La rançon de l’art

Par Lucien Chardon

« Ah ! vous tous qui avez soif, venez vers l’eau, même si vous n’avez pas d’argent, venez, achetez et mangez ; venez, achetez sans argent, sans payer, du vin et du lait. » (Isaïe LV)

Poètes, vous pouvez bien pleurer que le pavé parisien est votre Hadès ; voici une bonne intention de plus pour damer l’enfer.

Que nos poèmes souffrissent de n’avoir jamais lecteur, et que le public désespérât de connaître la Parole de son temps, – cette injustice ne demandait qu’à être réparée, et faillit l’être.

Un éditeur sans goût, frustré de ses fins de mois difficiles, imagina de rassembler poètes et lecteurs quatre jours par an dans le cœur de Paris. Il se fit fort de rançonner à loisir tout ce monde en vendant à qui le voulait bien le droit de ne pas être absent à cette sauterie, et put dès lors dormir le ventre plein de la misère des scribouilleurs. Dormir sur ses deux oreilles ! n’entendre pas le bruit de l’argent jeté par Judas et dont les ruines du Temple résonnent toujours ; n’entendre pas la pénitence aujourd’hui forcée des malheureux !

La misère aggravée des éditeurs ne serait rien si cette foire réunissait poètes et public. Passons sur le public : les âmes délicates et les âmes affamées ont fui depuis longtemps l’obscénité des poètes. Restent donc badauds et poètes.

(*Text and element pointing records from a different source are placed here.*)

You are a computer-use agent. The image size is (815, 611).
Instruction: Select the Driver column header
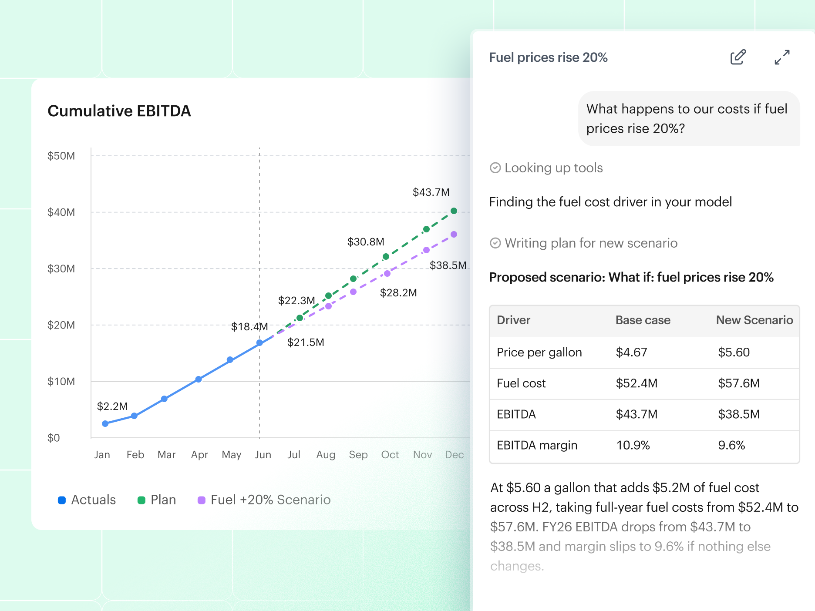(513, 320)
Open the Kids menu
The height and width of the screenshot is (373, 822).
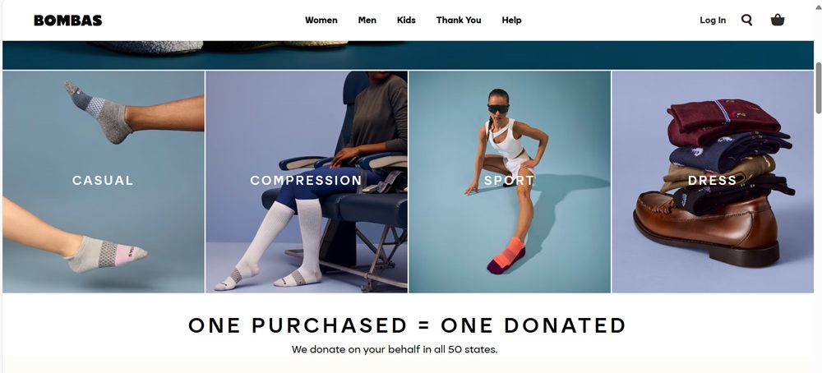coord(406,21)
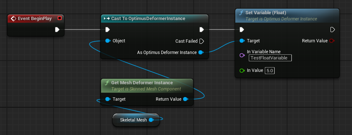Click the red Return Value boolean pin
The height and width of the screenshot is (135, 352).
pos(332,41)
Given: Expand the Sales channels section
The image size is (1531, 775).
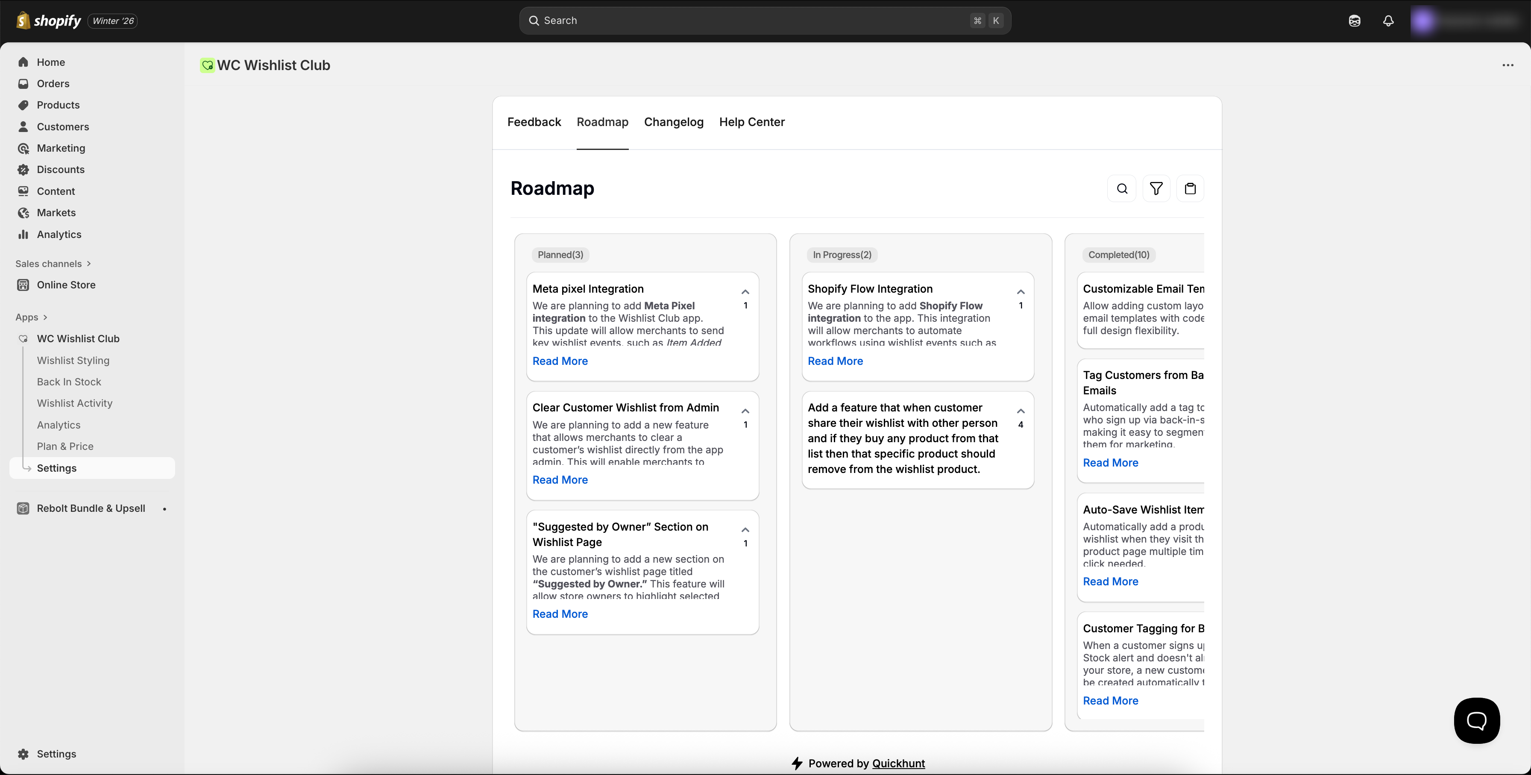Looking at the screenshot, I should click(x=53, y=263).
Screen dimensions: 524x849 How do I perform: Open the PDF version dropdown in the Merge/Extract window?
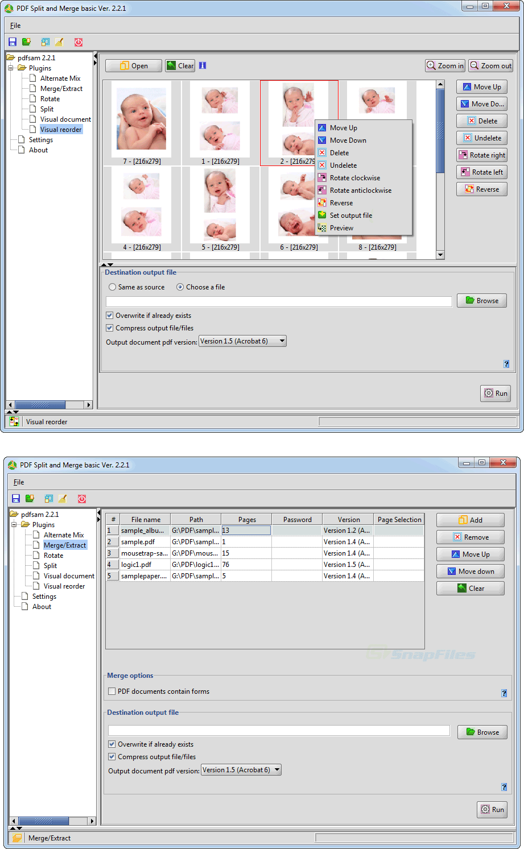click(x=241, y=770)
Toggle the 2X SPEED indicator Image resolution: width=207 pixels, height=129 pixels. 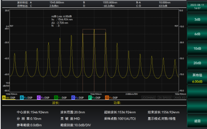click(165, 98)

Les poètes ! cabots accrochés aux jupons de la Gloire pour en tirer un lambeau qu’ils porteront comme une croix de guerre.

Il faut l’avouer ; en vain, quatre années durant, ai-je cherché à y lire. À peine chaque fois retirais-je un livre moins barbouillé que les autres et qui ne m’a jamais comblé : jamais ! Mourir de soif au bord d’une fontaine, – quelle indigence – quelle misère nous faisons.

Si l’inadvertance des armées de tièdes avait laissé dans le cloaque des éditions un livre qui n’eût pas en partage l’inanité générale, nul n’en saurait l’existence, et ceux qui ne l’ignoreraient pas se tairaient, tant il est impudique de pleurer d’amour. Les vrais auteurs ont déserté ; l’Esprit, suffoqué, a fui ; et le Silence, le saint Silence, est à l’agonie, et personne à son chevet.

Il faudrait rire, rire, rire à fendre les crânes congestionnés de ces éructeurs pisseux. Oh ! mais nous n’avons plus la force de rire.

Ce microcosme n’a ni le bonheur de faire vivre un art qu’il envenime plutôt, ni le charme désordonné des grands rassemblements de la jeunesse. Des vieux de quarante ans, obsédés par l’argent qu’ils dénigrent, s’entrecongratulent et se méprisent. Ce spectacle serait drôle si personne n’en était la dupe. Mais de certaines âmes fragiles écoutent encore les éloges qu’on y profère et ouvrent les livres qu’on y bazarde. Des âmes fragiles se penchent sur ces latrines en croyant boire aux larmes de Niobé.

Ah, reviens ! Le Verbe reviendra, qui, se faisant un fouet de cordes, et culbutant les tables des changeurs et les chaires des assis, dénoncera leur imposture. Maranatha.